◆ What you will do ◆
1. Answer these questions using the Sparkify project description.
(a) Which database does the project use?
(b) How many tables does the keyspace contain?
(c) What is the name of the new file that the ETL writes the event data into?
2. Transcribe the Sparkify project description, everything from "We want to answer" down to "to each query)".

◆ Page excerpt ◆
A startup called Sparkify wants to analyze the data they've been collecting on songs and user activity on their new music streaming app. The analysis team is particularly interested in understanding what songs users are listening to.
We want to answer those 3 queries
- Give me the artist, song title and song's length in the music app history that was heard during sessionId = 338, and itemInSession = 4
- Give me only the following: name of artist, song (sorted by itemInSession) and **user (first and last name)** for userid = 10, sessionid = 182
- Give me every user name (first and last) in my music app history who listened to the song 'All Hands Against His Own'
The ETL extracts the data from event files and but it in a new file called event_datafile_new
then get the required data for creating Cassandra tables depending on the query.
The database used in the project is Apache Cassandra
To run the ETL open ETL.ipynb
and execute the code sections one by one to create the keyspace and the table and executing the queries
The keyspace contains 3 tables (one table according to each query)
ETL.ipynb
:
- the file contains the process of to collect the data from all files to one new
CSV
file - Connect to cassandra with a cluster then creating a session
- Creating the keyspace for the tables and setting the replication configurations
- Creating the tables for every query and test the select statement to ensure that result is right
- Dropping the tables and closing the connection

◆ Information ◆
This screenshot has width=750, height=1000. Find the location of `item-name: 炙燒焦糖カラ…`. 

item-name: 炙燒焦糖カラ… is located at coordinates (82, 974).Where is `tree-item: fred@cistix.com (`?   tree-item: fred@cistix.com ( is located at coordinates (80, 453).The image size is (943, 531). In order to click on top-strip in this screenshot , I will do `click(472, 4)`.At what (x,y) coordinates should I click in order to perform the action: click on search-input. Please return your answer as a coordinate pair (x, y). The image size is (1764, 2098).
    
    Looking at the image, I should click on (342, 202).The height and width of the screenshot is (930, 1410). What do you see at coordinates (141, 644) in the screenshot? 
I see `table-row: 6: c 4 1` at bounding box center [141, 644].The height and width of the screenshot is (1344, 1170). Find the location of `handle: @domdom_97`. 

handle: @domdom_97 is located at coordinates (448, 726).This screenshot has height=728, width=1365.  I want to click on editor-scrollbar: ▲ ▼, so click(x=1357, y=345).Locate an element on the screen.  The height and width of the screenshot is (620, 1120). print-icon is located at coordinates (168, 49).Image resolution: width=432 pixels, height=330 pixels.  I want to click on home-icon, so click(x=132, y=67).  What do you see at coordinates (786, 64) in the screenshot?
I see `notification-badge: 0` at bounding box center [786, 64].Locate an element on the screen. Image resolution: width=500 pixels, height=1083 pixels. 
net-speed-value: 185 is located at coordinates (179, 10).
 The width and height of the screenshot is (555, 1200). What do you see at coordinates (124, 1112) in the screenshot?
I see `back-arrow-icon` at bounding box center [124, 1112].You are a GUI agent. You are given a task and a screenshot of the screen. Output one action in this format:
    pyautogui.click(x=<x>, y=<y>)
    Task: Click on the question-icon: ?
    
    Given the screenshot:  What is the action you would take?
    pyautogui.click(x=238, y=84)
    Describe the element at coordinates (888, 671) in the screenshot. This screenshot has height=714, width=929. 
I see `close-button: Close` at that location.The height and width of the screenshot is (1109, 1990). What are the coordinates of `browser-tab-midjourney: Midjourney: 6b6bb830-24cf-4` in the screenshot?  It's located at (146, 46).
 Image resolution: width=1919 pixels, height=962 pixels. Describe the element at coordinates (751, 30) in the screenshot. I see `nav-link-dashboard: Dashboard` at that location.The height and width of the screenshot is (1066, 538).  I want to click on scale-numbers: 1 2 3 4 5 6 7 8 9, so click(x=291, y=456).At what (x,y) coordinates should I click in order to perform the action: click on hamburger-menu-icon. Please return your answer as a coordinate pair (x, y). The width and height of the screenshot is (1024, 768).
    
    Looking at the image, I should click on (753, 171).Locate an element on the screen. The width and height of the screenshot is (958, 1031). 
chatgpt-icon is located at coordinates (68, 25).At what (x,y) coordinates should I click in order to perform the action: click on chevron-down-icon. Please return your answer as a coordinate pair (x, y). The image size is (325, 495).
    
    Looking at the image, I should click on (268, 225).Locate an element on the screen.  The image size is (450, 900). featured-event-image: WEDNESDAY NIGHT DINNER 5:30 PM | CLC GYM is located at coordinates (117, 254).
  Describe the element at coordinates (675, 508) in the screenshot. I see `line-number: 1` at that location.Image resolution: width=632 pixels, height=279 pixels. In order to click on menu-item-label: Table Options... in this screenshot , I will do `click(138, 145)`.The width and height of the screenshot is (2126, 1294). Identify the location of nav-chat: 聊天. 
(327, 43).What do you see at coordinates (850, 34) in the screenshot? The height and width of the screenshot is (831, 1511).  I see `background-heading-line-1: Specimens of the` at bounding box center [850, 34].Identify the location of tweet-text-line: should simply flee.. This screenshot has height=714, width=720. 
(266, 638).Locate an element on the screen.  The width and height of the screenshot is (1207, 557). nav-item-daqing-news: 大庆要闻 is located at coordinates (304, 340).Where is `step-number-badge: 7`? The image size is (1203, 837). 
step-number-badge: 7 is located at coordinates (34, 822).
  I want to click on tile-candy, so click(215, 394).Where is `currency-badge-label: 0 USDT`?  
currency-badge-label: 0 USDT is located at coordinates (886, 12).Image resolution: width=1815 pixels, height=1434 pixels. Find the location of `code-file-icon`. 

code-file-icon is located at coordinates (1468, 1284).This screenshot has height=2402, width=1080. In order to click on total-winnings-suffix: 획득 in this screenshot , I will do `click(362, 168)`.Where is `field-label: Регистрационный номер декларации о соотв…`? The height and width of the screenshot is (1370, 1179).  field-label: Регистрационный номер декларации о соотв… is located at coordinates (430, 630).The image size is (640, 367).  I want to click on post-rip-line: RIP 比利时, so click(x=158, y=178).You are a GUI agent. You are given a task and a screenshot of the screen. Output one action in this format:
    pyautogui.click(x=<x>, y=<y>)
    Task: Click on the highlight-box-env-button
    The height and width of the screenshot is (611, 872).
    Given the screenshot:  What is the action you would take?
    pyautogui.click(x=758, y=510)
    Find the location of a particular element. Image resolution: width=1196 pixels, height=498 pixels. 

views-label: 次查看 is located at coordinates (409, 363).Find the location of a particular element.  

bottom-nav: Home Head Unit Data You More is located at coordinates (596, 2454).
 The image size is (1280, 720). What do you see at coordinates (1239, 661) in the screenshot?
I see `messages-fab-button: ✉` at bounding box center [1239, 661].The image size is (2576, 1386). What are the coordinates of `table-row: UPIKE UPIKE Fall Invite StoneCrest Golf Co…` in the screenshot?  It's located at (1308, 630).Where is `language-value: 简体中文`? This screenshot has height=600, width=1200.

◆ Answers to the tasks ◆
1.
(a) Apache Cassandra
(b) Three, one for each query
(c) event_datafile_new

2.
We want to answer those 3 queries
- Give me the artist, song title and song's length in the music app history that was heard during sessionId = 338, and itemInSession = 4
- Give me only the following: name of artist, song (sorted by itemInSession) and **user (first and last name)** for userid = 10, sessionid = 182
- Give me every user name (first and last) in my music app history who listened to the song 'All Hands Against His Own'
The ETL extracts the data from event files and but it in a new file called event_datafile_new
then get the required data for creating Cassandra tables depending on the query.
The database used in the project is Apache Cassandra
To run the ETL open ETL.ipynb
and execute the code sections one by one to create the keyspace and the table and executing the queries
The keyspace contains 3 tables (one table according to each query)